## Exercise goal:
Rewrite the entries below as a numbered list, leaving out any blank lines.

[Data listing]

::::

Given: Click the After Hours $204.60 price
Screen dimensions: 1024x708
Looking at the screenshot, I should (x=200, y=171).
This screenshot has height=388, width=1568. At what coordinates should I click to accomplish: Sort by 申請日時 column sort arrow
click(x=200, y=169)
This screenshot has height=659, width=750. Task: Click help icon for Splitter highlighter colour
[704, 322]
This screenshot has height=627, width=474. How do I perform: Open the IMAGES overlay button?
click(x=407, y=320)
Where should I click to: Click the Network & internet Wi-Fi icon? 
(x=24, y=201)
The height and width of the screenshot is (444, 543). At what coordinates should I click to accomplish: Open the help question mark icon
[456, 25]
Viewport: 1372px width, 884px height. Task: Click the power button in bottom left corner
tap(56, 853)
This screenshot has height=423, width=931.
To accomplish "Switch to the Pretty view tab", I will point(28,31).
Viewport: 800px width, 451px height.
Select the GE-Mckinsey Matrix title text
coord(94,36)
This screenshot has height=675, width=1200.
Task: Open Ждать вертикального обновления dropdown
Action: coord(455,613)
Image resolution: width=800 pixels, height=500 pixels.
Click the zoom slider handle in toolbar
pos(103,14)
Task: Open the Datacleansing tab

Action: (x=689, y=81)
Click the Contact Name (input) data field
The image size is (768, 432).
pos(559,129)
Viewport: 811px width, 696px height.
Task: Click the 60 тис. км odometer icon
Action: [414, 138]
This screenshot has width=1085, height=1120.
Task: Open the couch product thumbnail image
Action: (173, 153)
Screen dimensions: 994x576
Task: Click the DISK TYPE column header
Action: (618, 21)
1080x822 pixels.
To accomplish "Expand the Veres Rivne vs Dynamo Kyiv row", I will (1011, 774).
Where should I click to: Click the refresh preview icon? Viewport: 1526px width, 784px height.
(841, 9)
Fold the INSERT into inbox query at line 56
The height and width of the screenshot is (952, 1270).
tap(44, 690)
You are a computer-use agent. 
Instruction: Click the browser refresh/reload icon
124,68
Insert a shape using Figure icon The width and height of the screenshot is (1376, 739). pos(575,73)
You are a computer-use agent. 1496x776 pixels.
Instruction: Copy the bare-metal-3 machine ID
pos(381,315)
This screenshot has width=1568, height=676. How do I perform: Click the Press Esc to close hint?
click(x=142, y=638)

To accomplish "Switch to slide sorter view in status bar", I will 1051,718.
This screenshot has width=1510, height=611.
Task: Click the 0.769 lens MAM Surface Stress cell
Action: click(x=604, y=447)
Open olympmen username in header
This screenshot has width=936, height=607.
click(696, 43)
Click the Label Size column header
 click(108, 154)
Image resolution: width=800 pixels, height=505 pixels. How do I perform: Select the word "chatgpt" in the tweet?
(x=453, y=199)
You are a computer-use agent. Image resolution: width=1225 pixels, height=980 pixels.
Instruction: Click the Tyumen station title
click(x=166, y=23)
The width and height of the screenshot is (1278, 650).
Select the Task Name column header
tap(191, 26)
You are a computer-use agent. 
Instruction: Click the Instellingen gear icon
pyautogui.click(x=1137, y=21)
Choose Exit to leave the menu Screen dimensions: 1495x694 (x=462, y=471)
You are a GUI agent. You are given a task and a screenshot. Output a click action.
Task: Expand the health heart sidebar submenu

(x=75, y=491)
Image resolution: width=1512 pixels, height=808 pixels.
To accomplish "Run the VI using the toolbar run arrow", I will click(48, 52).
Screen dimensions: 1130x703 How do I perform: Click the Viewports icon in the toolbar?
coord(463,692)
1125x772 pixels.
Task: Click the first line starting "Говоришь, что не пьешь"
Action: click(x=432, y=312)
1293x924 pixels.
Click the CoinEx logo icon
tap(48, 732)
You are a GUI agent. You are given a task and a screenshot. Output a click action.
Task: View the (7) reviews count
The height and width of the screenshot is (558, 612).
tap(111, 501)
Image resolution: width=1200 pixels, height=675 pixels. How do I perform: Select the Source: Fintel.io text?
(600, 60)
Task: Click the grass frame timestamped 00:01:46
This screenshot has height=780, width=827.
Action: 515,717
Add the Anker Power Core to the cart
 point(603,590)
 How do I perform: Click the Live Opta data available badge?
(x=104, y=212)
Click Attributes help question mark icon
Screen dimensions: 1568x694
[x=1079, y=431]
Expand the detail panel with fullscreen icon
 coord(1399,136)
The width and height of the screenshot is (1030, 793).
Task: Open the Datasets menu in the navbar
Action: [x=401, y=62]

::::

## Exercise response:
1. Given: Click the After Hours $204.60 price
2. Screen dimensions: 1024x708
3. Looking at the screenshot, I should (x=200, y=171).
4. This screenshot has height=388, width=1568. At what coordinates should I click to accomplish: Sort by 申請日時 column sort arrow
5. click(x=200, y=169)
6. This screenshot has height=659, width=750. Task: Click help icon for Splitter highlighter colour
7. [704, 322]
8. This screenshot has height=627, width=474. How do I perform: Open the IMAGES overlay button?
9. click(x=407, y=320)
10. Where should I click to: Click the Network & internet Wi-Fi icon? 
11. (x=24, y=201)
12. The height and width of the screenshot is (444, 543). At what coordinates should I click to accomplish: Open the help question mark icon
13. [456, 25]
14. Viewport: 1372px width, 884px height. Task: Click the power button in bottom left corner
15. tap(56, 853)
16. This screenshot has height=423, width=931.
17. To accomplish "Switch to the Pretty view tab", I will point(28,31).
18. Viewport: 800px width, 451px height.
19. Select the GE-Mckinsey Matrix title text
20. coord(94,36)
21. This screenshot has height=675, width=1200.
22. Task: Open Ждать вертикального обновления dropdown
23. Action: coord(455,613)
24. Image resolution: width=800 pixels, height=500 pixels.
25. Click the zoom slider handle in toolbar
26. pos(103,14)
27. Task: Open the Datacleansing tab
28. Action: (x=689, y=81)
29. Click the Contact Name (input) data field
30. The image size is (768, 432).
31. pos(559,129)
32. Viewport: 811px width, 696px height.
33. Task: Click the 60 тис. км odometer icon
34. Action: [414, 138]
35. This screenshot has width=1085, height=1120.
36. Task: Open the couch product thumbnail image
37. Action: (173, 153)
38. Screen dimensions: 994x576
39. Task: Click the DISK TYPE column header
40. Action: (618, 21)
41. 1080x822 pixels.
42. To accomplish "Expand the Veres Rivne vs Dynamo Kyiv row", I will (1011, 774).
43. Where should I click to: Click the refresh preview icon? Viewport: 1526px width, 784px height.
44. (841, 9)
45. Fold the INSERT into inbox query at line 56
46. The height and width of the screenshot is (952, 1270).
47. tap(44, 690)
48. You are a computer-use agent. 
49. Instruction: Click the browser refresh/reload icon
50. 124,68
51. Insert a shape using Figure icon The width and height of the screenshot is (1376, 739). pos(575,73)
52. You are a computer-use agent. 1496x776 pixels.
53. Instruction: Copy the bare-metal-3 machine ID
54. pos(381,315)
55. This screenshot has width=1568, height=676. How do I perform: Click the Press Esc to close hint?
56. click(x=142, y=638)
57. To accomplish "Switch to slide sorter view in status bar", I will 1051,718.
58. This screenshot has width=1510, height=611.
59. Task: Click the 0.769 lens MAM Surface Stress cell
60. Action: click(x=604, y=447)
61. Open olympmen username in header
62. This screenshot has width=936, height=607.
63. click(696, 43)
64. Click the Label Size column header
65.  click(108, 154)
66. Image resolution: width=800 pixels, height=505 pixels. How do I perform: Select the word "chatgpt" in the tweet?
67. (x=453, y=199)
68. You are a computer-use agent. Image resolution: width=1225 pixels, height=980 pixels.
69. Instruction: Click the Tyumen station title
70. click(x=166, y=23)
71. The width and height of the screenshot is (1278, 650).
72. Select the Task Name column header
73. tap(191, 26)
74. You are a computer-use agent. 
75. Instruction: Click the Instellingen gear icon
76. pyautogui.click(x=1137, y=21)
77. Choose Exit to leave the menu Screen dimensions: 1495x694 (x=462, y=471)
78. You are a GUI agent. You are given a task and a screenshot. Output a click action.
79. Task: Expand the health heart sidebar submenu
80. (x=75, y=491)
81. Image resolution: width=1512 pixels, height=808 pixels.
82. To accomplish "Run the VI using the toolbar run arrow", I will click(48, 52).
83. Screen dimensions: 1130x703 How do I perform: Click the Viewports icon in the toolbar?
84. coord(463,692)
85. 1125x772 pixels.
86. Task: Click the first line starting "Говоришь, что не пьешь"
87. Action: click(x=432, y=312)
88. 1293x924 pixels.
89. Click the CoinEx logo icon
90. tap(48, 732)
91. You are a GUI agent. You are given a task and a screenshot. Output a click action.
92. Task: View the (7) reviews count
93. The height and width of the screenshot is (558, 612).
94. tap(111, 501)
95. Image resolution: width=1200 pixels, height=675 pixels. How do I perform: Select the Source: Fintel.io text?
96. (600, 60)
97. Task: Click the grass frame timestamped 00:01:46
98. This screenshot has height=780, width=827.
99. Action: 515,717
100. Add the Anker Power Core to the cart
101.  point(603,590)
102.  How do I perform: Click the Live Opta data available badge?
103. (x=104, y=212)
104. Click Attributes help question mark icon
105. Screen dimensions: 1568x694
106. [x=1079, y=431]
107. Expand the detail panel with fullscreen icon
108.  coord(1399,136)
109. The width and height of the screenshot is (1030, 793).
110. Task: Open the Datasets menu in the navbar
111. Action: [x=401, y=62]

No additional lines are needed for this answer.